Friday, February 26, 2010

Bush’s torture psychologists wanted to use ‘mock burials’: report

Title 18 > Part I > Chapter 113c > § 2340A
§ 2340A. Torture Definitions

    As used in this chapter—

      (1) “torture” means an act committed by a person acting under the color of law specifically intended to inflict severe physical or mental pain or suffering (other than pain or suffering incidental to lawful sanctions) upon another person within his custody or physical control;

      (2) “severe mental pain or suffering” means the prolonged mental harm caused by or resulting from—

        (A) the intentional infliction or threatened infliction of severe physical pain or suffering;

        (B) the administration or application, or threatened administration or application, of mind-altering substances or other procedures calculated to disrupt profoundly the senses or the personality;

        (C) the threat of imminent death; or

        (D) the threat that another person will imminently be subjected to death, severe physical pain or suffering, or the administration or application of mind-altering substances or other procedures calculated to disrupt profoundly the senses or personality

It's torture. There is no way you can nuance it; it doesn't cease to be torture by calling it verschärfte vernehmung ("enhanced interrogation"). And before you dismiss this because it was only suggested, but never carried out, keep in mind that mock executions were in fact carried out by CIA torturers.

So then the only question left is: are we a nation of laws, or a nation of men?

    Raw Story -

    Two psychologists working on the Bush administration's enhanced interrogation techniques pushed for the use of "mock burials" on terror suspects, according to documents released by the Department of Justice.
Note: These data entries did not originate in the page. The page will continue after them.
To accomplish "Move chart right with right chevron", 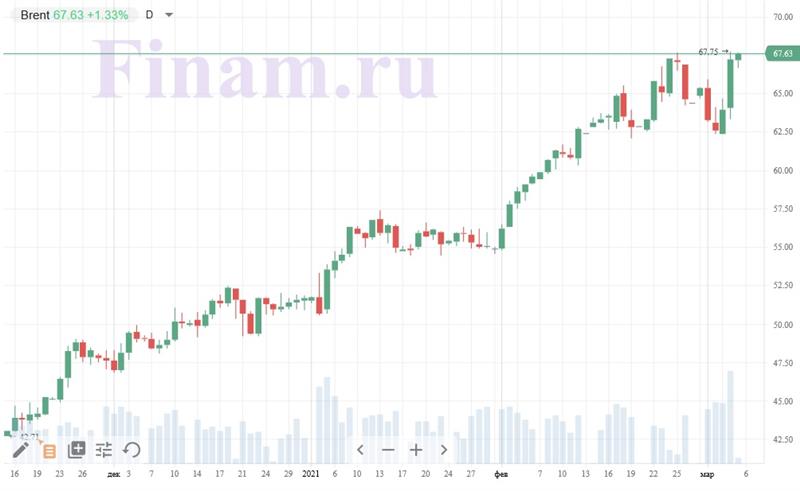I will click(x=444, y=450).
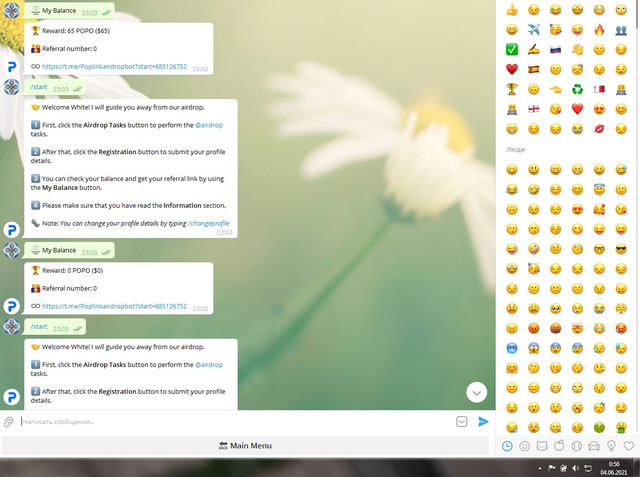Screen dimensions: 640x477
Task: Open the volume icon in system tray
Action: click(576, 468)
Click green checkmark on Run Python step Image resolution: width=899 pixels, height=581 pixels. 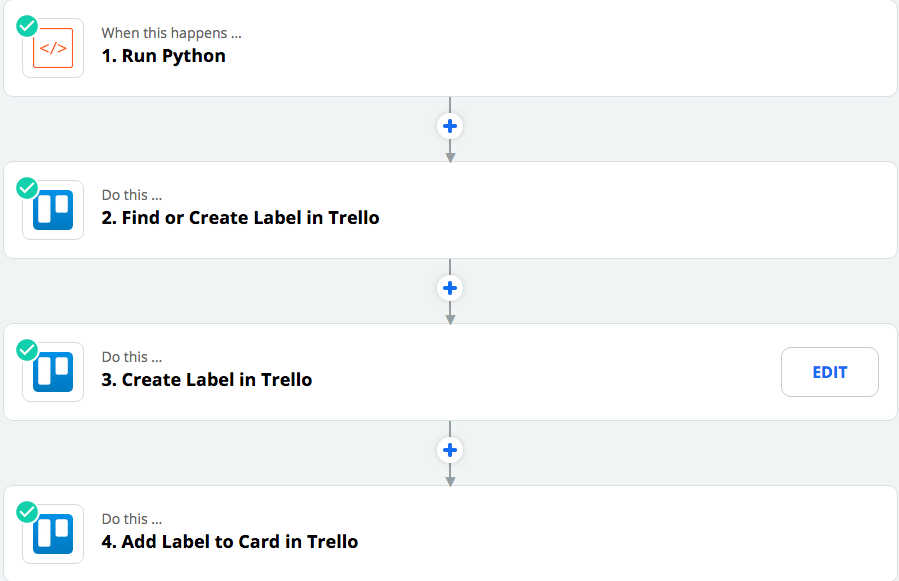coord(27,26)
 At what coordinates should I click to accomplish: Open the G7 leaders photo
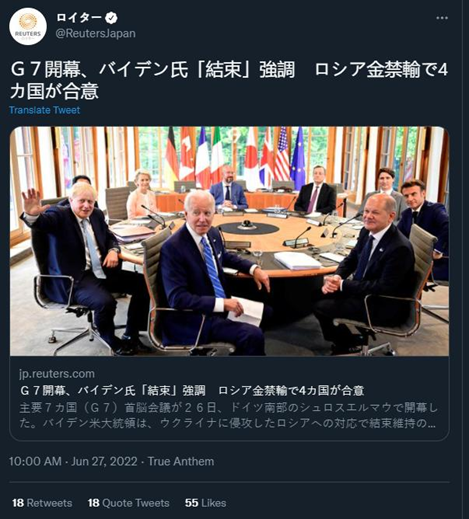tap(229, 241)
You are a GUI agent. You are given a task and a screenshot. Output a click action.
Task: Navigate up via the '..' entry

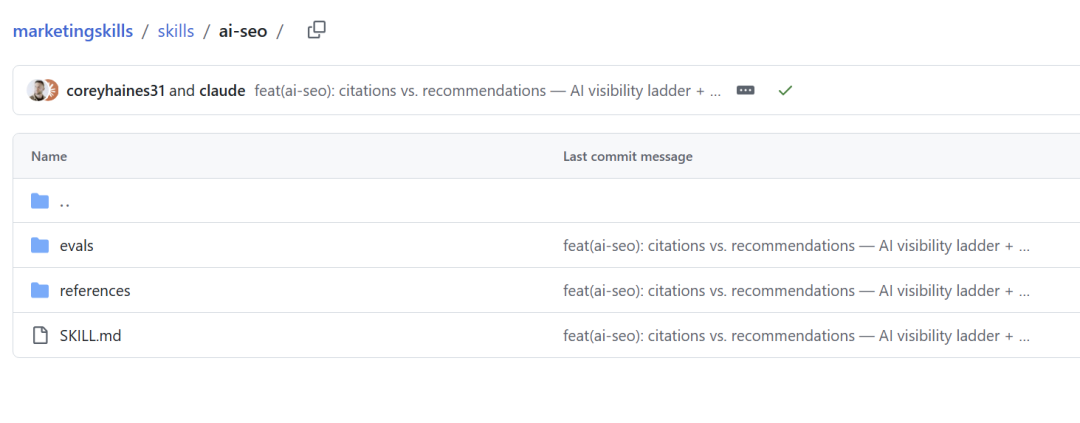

    Blogger Marcy Wheeler reports that the Department of Justice rejected a request from psychologists Bruce Jessen and James Mitchell to give the CIA the power to pretend to bury terror suspects during interrogations in the years after the 9/11 attacks.

    A report (PDF, 289 pages) from the Justice Department's Office of Professional Responsibility, released last Friday, documents ten interrogation techniques approved by Bush administration lawyers Jay Bybee and John Yoo.

    But Wheeler notes that the psychologists had requested twelve techniques. One of those two techniques has already been revealed to be prolonged diapering. Wheeler uncovers evidence that the other one was mock burial.

    "There must have been significant discussion about the decision to exclude mock burial from the [list of approved enhanced interrogation techniques], because the reference to its exclusion in the report itself (PDF page 60 in the Final Report) includes a page and a half of redactions following the discussion of leaving it out," Wheeler reports.

    Wheeler also suggests that the revelations about mock burial could be potentially incriminating for the CIA.

    "Any legal discussion of why mock burial would be a problem would focus on how torture statutes prohibit the threat of imminent death," Wheeler writes.

    "Yet after mock burial was specifically excluded as a torture technique, CIA torturers went on to threaten detainees with a power drill and a gun. In other words, someone at that CIA had already been told, specifically, that they could not use the threat of imminent death on detainees. But on at least two occasions, they did so anyway."

    A CIA inspector general's report, released last summer, documented cases of CIA interrogators using "mock executions" to intimidate suspects, including one instance in which a gun was fired in an adjoining room to make a suspect think another prisoner had been shot.

    Jessen and Mitchell, the two psychologists reportedly behind the idea to carry out mock burials, came from SERE, or "Survival, Evasion, Resistance, and Escape," a military program designed to teach soldiers how to resist torture when captured. They were contracted to work for the CIA after 9/11, and were tasked with teaching CIA interrogators some of the harsh methods they learned to defend against at SERE. The techniques covered by SERE appear to be the basis for the enhanced interrogation program run under the Bush administration.

    In 2008, the Pentagon banned the use of SERE techniques in interrogations.